Se a ação judicial de estudantes contra a Universidade de Harvard, por supostamente beneficiar negros e latinos em detrimento de estudantes americanos de origem asiática, nos ensina algo, deveria ser que existem mais jovens brilhantes e habilidosos nos Estados Unidos interessados em uma educação de alto nível do que assentos para acomodá-los. Lugares como Harvard e outras universidades de elite selecionam estudantes de uma base com candidatos muito bem qualificados capazes de dar conta dos trabalhos acadêmicos, contribuir para a vida no campus e realizar grandes coisas depois de formados.
A ex-presidente de Harvard, Drew Faust, disse certa vez que instituição poderia preencher duas vezes o número de vagas com alunos que foram os primeiros de suas turmas no ensino médio. E como parte de sua defesa no que ficou sendo conhecido como “o caso da ação afirmativa”, a universidade disse que também poderia preencher praticamente duas vezes a sua quantidade de vagas anuais – aproximadamente duas mil – com estudantes que tiraram nota máxima em matemática no SAT, o Scholastic Assessment Test (uma espécie de Enem nos EUA).
Como especialista em admissões nas universidades, vejo uma solução simples para esse desafio de seleção que pode não só salvaguardar o controle das universidades sobre como elas selecionam seus estudantes, como também poupar-lhes muito tempo e dinheiro. Como sugiro em meu livro The Diversity Bargain And Other Dilemmas of Race, Admissions, and Meritocracy at Elite Universities (“A barganha da diversidade e outros dilemas de raça, admissão e meritocracia em universidades de elite”, em tradução livre), as universidades deveriam tentar selecionar seus alunos através de sorteios.
O professor de Ciências Políticas Peter Stone afirma que quando há mais candidatos do que vagas e não há nenhuma maneira de distinguir quem merece mais, um sorteio se torna a maneira mais justa para escolher candidatos em um processo seletivo. Se algum dia já existiu uma universidade nessa situação, trata-se de Harvard.

■ ■ ■ ■

Dê continuidade ao trecho sobre a seleção de alunos por sorteio em Harvard, a partir do ponto em que ele termina. Os dados a seguir não são necessários.

**Material fornecido:**
■ ■ ■ ■

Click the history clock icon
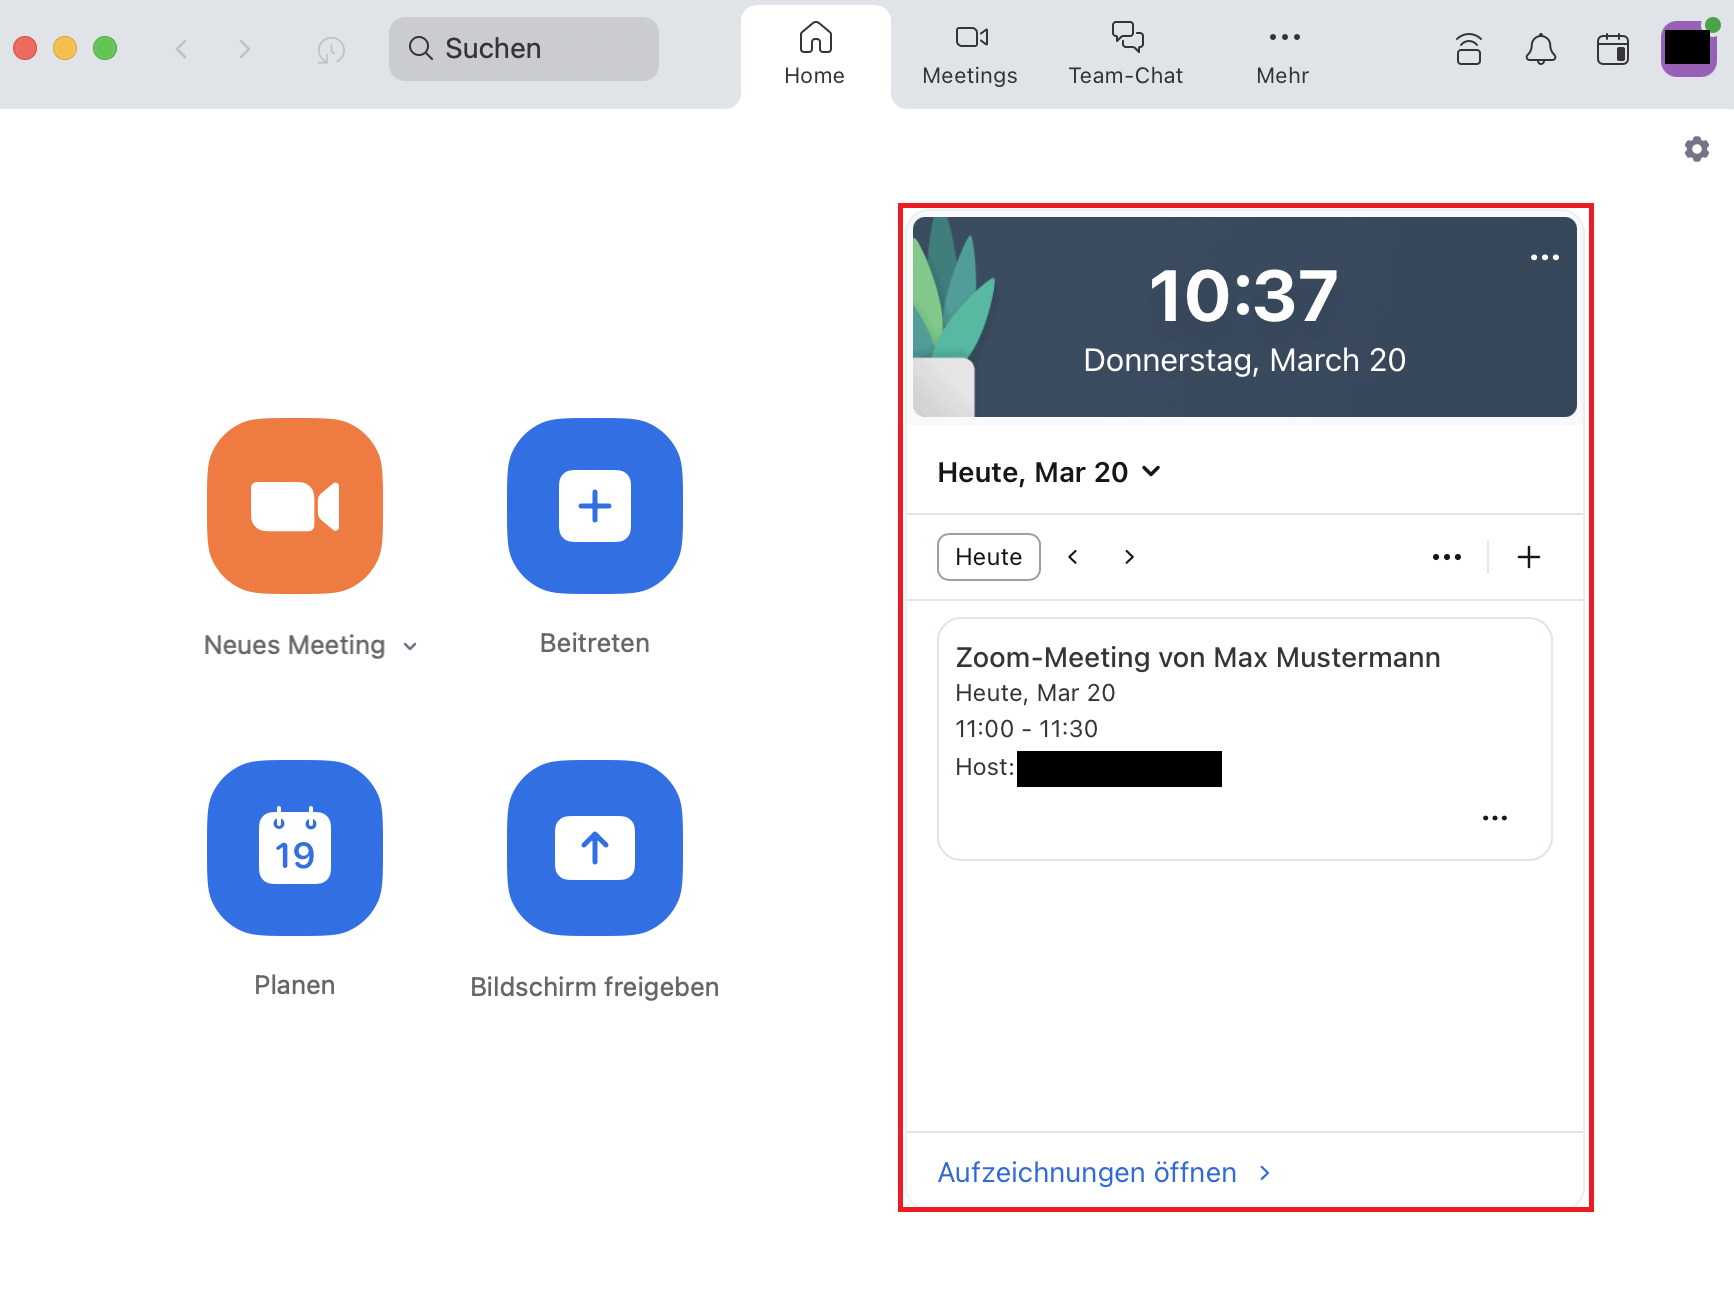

■ ■ ■ ■

**Resultado do exercício:**
O sorteio de admissão que imagino – que envolveria candidatos que atinjam um determinado patamar acadêmico – ajudaria universidades que se deparam com um grande número de candidatos qualificados, como Harvard, a selecionar estudantes de uma maneira mais equitativa. O sorteio iria atingir dois objetivos importantes.
1. Tornar o processo mais justo
A assim chamada “justiça” do processo seletivo de Harvard tem um significado simbólico incrível na sociedade norte-americana. O grupo que está processando Harvard a respeito de seleções com base na raça dos candidatos até mesmo se autodenomina “Estudantes por Seleções Justas”. A coisa mais justa que universidades como Harvard podem fazer é reconhecer que seleções inevitavelmente favorecem aqueles com recursos. De fato, quanto mais seletivas são as universidades, mais privilegiados são os estudantes selecionados.
Um sorteio mandaria uma mensagem clara que o processo seletivo é significativamente baseado na sorte, não no mérito, que é como o processo atual realmente funciona – a questão é que os alunos pensam que ele é baseado exclusivamente no mérito, quando não é. Mesmo as extensas análises feitas pelos melhores economistas, tanto a favor como contra Harvard no caso da ação afirmativa, não conseguem prever os resultados do processo de um em cada quatro candidatos.
Em outras palavras, mesmo quando você constrói um modelo estatístico que inclui tudo, desde as notas de um candidato no SAT até a profissão de seus pais, em que estado vivem e muitos outros fatores, é difícil entender as decisões de admissão. Isso se parece com os resultados de um sorteio.
Além do mais, o atual processo seletivo sugere, para os estudantes que caem nos gostos de Harvard, que eles mereceram seu posto exclusivamente por causa de seus méritos – isto é, não obstante o fato de que também contam a riqueza de seus pais, se seus pais frequentaram ou não a escola e quaisquer vantagens provenientes da escola em que estudaram. Como mostro no meu livro, a maior parte dos alunos de graduação nas universidades da Ivy League pensa que os processos seletivos de suas universidades são justos e que são a melhor maneira de selecionar estudantes.
Mas é bem conhecido que aqueles que entram em instituições como Harvard vêm de famílias mais ricas e mais instruídas do que os adolescentes norte-americanos em geral. Eles também tendem a ser, com mais frequência, brancos ou asiáticos. Então, a não ser que a sociedade acredite que o mérito não é distribuído igualmente entre a população, fingir que a seleção é meritocrática faz parecer que os estudantes de elite são mais merecedores do que aqueles que estão em desvantagem quando, na realidade, o que eles têm são simplesmente mais vantagens.
2. Poupar tempo e dinheiro
Um sorteio economizaria recursos incríveis para as universidades. Por exemplo, em Harvard, um comitê de 40 pessoas assalariadas, responsáveis pela seleção, com dedicação integral, votam juntos a respeito de cada um dos milhares de candidatos.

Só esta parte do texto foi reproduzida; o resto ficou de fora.